Syncope, “drop attacks,” and “dizziness” are commonly cited causes of falls in older persons. If there is a clear history of loss of consciousness, a cause for true syncope should be sought. Although the complete differential diagnosis of syncope is beyond the scope of this chapter, some of the more common causes of syncope in older people include vasovagal responses, carotid sinus hypersensitivity, cardiovascular disorders (eg, bradycardia, tachyarrhythmias, aortic stenosis), acute neurological events (eg, TIA, stroke, seizure), pulmonary embolus, and metabolic disturbances (eg, hypoxia, hypoglycemia). A precise cause for syncope may remain unidentified in 40% to 60% of older patients.
Drop attacks, described as sudden leg weakness causing a fall without loss of consciousness, are often attributed to vertebrobasilar insufficiency and often precipitated by a change in head position. Only a small proportion of older people who fall have truly had a drop attack; the underlying pathophysiology is poorly understood, and care should be taken to rule out other causes.
Dizziness and unsteadiness are common complaints among elderly people who fall (as well as those who do not). A feeling of light-headedness can be associated with several different disorders but is a nonspecific symptom and should be interpreted with caution. Patients complaining of light-headedness should be carefully evaluated for postural hypotension and intravascular volume depletion.
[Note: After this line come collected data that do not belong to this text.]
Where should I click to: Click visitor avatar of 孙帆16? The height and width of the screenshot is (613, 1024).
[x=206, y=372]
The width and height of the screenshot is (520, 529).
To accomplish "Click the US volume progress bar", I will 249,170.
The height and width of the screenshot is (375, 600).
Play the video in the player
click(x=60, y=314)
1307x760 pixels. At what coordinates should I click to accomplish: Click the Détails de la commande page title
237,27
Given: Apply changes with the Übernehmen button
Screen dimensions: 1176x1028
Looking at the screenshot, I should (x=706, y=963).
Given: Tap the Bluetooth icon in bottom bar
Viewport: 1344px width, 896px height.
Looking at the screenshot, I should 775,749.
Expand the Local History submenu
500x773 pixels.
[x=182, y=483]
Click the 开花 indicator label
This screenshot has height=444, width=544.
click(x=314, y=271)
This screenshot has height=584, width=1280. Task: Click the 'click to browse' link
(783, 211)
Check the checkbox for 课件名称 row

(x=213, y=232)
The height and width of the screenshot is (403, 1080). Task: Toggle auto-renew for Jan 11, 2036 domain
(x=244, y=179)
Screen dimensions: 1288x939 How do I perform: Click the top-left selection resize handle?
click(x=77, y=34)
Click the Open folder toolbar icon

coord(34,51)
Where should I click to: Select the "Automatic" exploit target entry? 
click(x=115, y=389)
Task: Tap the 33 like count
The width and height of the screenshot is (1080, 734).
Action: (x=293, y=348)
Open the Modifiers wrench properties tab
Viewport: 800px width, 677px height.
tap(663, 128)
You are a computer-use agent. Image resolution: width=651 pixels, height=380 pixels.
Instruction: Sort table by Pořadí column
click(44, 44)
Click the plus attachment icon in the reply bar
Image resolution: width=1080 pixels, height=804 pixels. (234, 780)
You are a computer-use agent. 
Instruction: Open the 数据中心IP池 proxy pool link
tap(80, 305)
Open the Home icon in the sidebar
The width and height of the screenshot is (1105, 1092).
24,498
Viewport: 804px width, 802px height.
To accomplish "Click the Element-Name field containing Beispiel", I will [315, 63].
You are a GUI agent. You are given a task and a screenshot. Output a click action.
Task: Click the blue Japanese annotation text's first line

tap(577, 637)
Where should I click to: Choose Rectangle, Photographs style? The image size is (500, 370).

Vertigo (a sensation of rotational movement), on the other hand, is a more specific symptom and is probably an uncommon precipitant of falls in the elderly. It is most commonly associated with disorders of the inner ear, such as acute labyrinthitis, Ménière disease, and benign positional vertigo. Vertebrobasilar ischemia and infarction and cerebellar infarction can also cause vertigo. Patients with vertigo caused by organic disorders often have nystagmus, which can be observed by having the patient quickly lie down and turning the patient’s head to the side in one motion. Many older patients with symptoms of dizziness and unsteadiness are anxious, depressed, and chronically afraid of falling, and the evaluation of their symptoms is quite difficult. Some patients, especially those with symptoms suggestive of vertigo, will benefit from a thorough otological examination including auditory testing, which may help clarify the symptoms and differentiate inner ear from central nervous system (CNS) involvement.